The book touches on other “cutting edge” dilemmas, as well, such as human enhancement through genetic engineering.

But for me, the main story was the way in which science moves forward. Working scientists separated by time and space find each other and each other’s work, building on it and bring humanity the most remarkable discoveries. Not least of these were the vaccines that brought an end, more or less, to the COVID pandemic. At least for now. The work will continue, just as the challenges will continue to come. And the song of the cell will expand into new rhythms, new stanzas, new understandings without end.

The 2022 Pulitzer Prize for Fiction–My Nomination

The Pulitzer Prize for Fiction is awarded each year (usually) for books published the previous year.

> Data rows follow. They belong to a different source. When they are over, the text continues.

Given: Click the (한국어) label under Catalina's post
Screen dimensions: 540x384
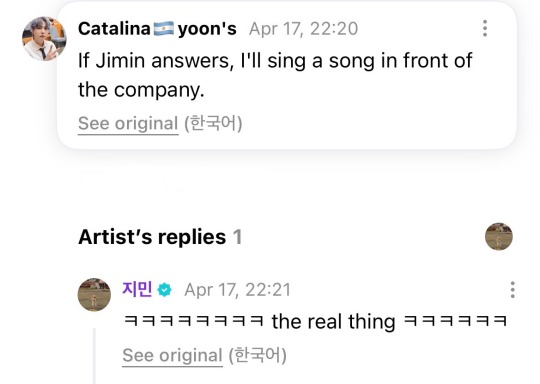Looking at the screenshot, I should [x=213, y=123].
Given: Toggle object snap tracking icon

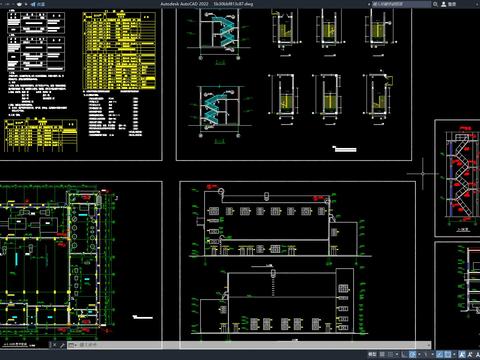Looking at the screenshot, I should coord(440,354).
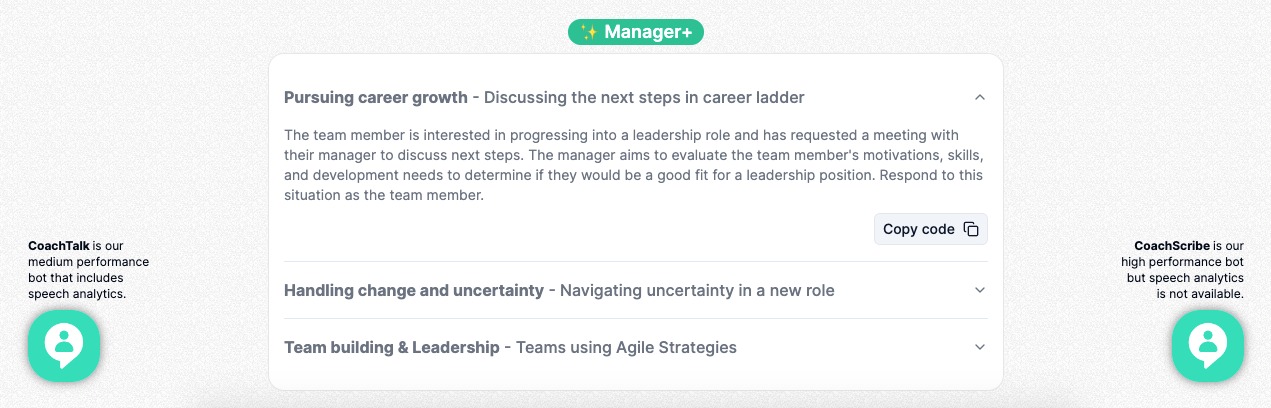This screenshot has height=408, width=1271.
Task: Click the Pursuing career growth heading
Action: point(376,97)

Thus, the 2021 Pulitzer went for a book published in 2020.

I am, therefore, in time to make my sole nomination for the Prize this year. I have never done this before.

My nomination is Late City by Robert Olen Butler. Butler already has a Pulitzer for the remarkable, A Good Scent from a Strange Mountain. But that was way back in 1993. With Late City, I believe Butler should be considered for the rarified club of double winners occupied by my favorite author, John Updike plus Booth Tarkington, William Faulkner and Colson Whitehead.

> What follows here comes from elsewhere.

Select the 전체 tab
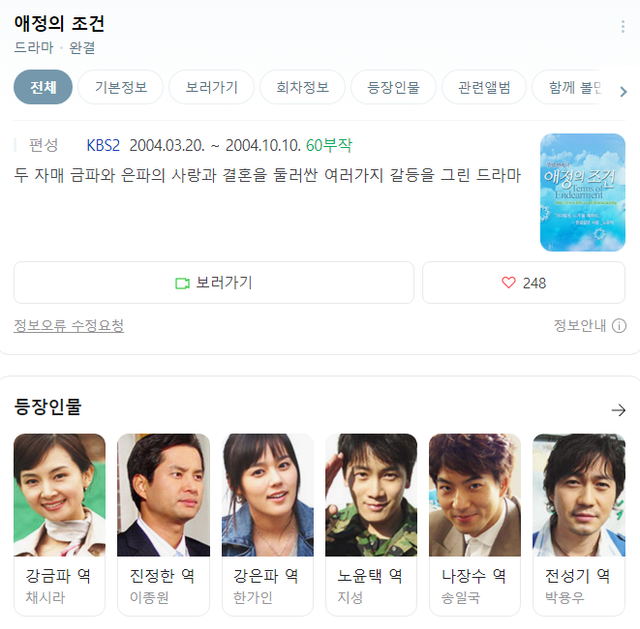This screenshot has width=640, height=629. (x=43, y=87)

I cannot improve upon the dustjacket’s description:

A visionary and poignant novel centered around former newspaperman Sam Cunningham as he prepares to die, Late City covers much of the early twentieth century, unfurling as a conversation between the dying man and a surprising God. As the two review Sam’s life, from his childhood in the American South and his time in the French trenches during World War I to his fledgling newspaper career in Chicago in the Roaring Twenties and the decades that follow, snippets of history are brought sharply into focus, moments that resonate profoundly forward even into our own century.

Given that story line, I was surprised at the deep impression the book made. Butler’s prose is remarkable, and his storytelling has few equals. This book is cleverly constructed and brilliantly written. Part history, part memoir and more. I give you three short examples with little context.

Sam is often beaten by his father. At age twelve, he reads a report of the 62 lynchings of Negroes that year. Sam asks aloud “What’s wrong with us?” and more. Sam’s father prods him with his foot and says, “Stand up.” Sam knows what is coming “But I understand this blow is different. It’s the first one for an idea. An idea that feels like my own.” His father speaks,

“You will not indict America for this, he says. “You will not even indict the misguided white men who did this. These men are your people. They were hasty. They acted unlawfully. But they have grievances. They rely on you for understanding, not censure. Is that clear?”

Elsewhere, in another context entirely, Butler’s gift for prose shines in phrases like “the chaste seemliness of the age, which we have inevitably assimilated.” In another scene, “… our thighs tightly and unwaveringly aligned, ardent but chaste, as our shoulders square around to each other and our lips speak wordlessly of what we have become.”

This is, I believe, a genuine masterwork. Maybe it will surprise, delight and move you as it did me.